**Текст для чтения**
Однако как бы ни была великолепна память Пушкина, как бы ни прекрасно учили лицеистов, но факт безошибочных цитат наизусть, четырнадцать лет спустя после знакомства с источником, довольно невероятен, и я позволяю себе думать, что фразу Пушкина об отвычке своей от латинской книги и языка надо принимать cum grano salis. С Сенекой Пушкин был несомненно знаком, и именно с трактатами, посвященными Серену. Диалог «De otio» отразился в романе Пушника даже прямой цитатой, с указанием источника:
Мы рождены, сказал Сенека,
Для пользы ближних и своей.

**Исходные данные**
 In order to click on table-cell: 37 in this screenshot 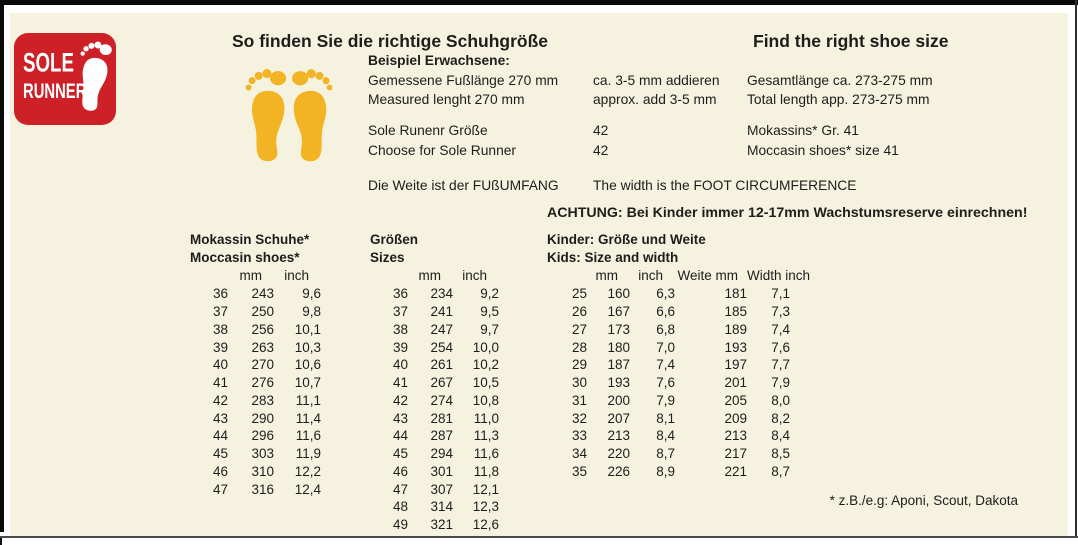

**Вопросы и задания**
A: Выпишите без изменений фрагмент текста о Пушкине и Сенеке: начните со слов «Однако как бы» и остановитесь после слов «ближних и своей.».
B: С какими трактатами Сенеки, согласно тексту о Пушкине и Сенеке, был знаком Пушкин?
C: Продолжите текст о Пушкине и Сенеке с того места, на котором он обрывается.
Данные здесь никакой роли не играют.

**Ответы**
A:
Однако как бы ни была великолепна память Пушкина, как бы ни прекрасно учили лицеистов, но факт безошибочных цитат наизусть, четырнадцать лет спустя после знакомства с источником, довольно невероятен, и я позволяю себе думать, что фразу Пушкина об отвычке своей от латинской книги и языка надо принимать cum grano salis. С Сенекой Пушкин был несомненно знаком, и именно с трактатами, посвященными Серену. Диалог «De otio» отразился в романе Пушника даже прямой цитатой, с указанием источника:
Мы рождены, сказал Сенека,
Для пользы ближних и своей.

B: С трактатами, посвященными Серену.

C:
Да и вся эта строфа, выброшенная Пушкиным из текста восьмой главы романа, легко могла бы сойти за пересказ современным языком и в применении к современным понятиям и бытовым условиям тех строк диалога «De tranquillitate animi», где Сенека убеждает Серена лечиться от разочарования усердием к общественной деятельности, в какой бы то ни было форме, — ибо:
Блажен, кто понял голос строгий
Необходимости земной,
Кто в жизни шел большой дорогой,
Большой дорогой столбовой,
Кто цель имел и к ней стремился,
Кто знал, зачем он в свет родился,
И Богу душу передал,
Как откупщик иль генерал.
Затем следует уже приведенная цитата из Сенеки. Конечно, шутливый тон пушкинских стихов превращает заключенное в них нравоучение в пародию; но великий поэт наш никогда не чуждался пародии; из пародических затей возникли многие создания его гения. Пародия на «Двенадцать спящих дев» породила четвертую песнь «Руслана и Людмилы», пародия на «Лукрецию» Шекспира дала толчок к «Графу Нулину».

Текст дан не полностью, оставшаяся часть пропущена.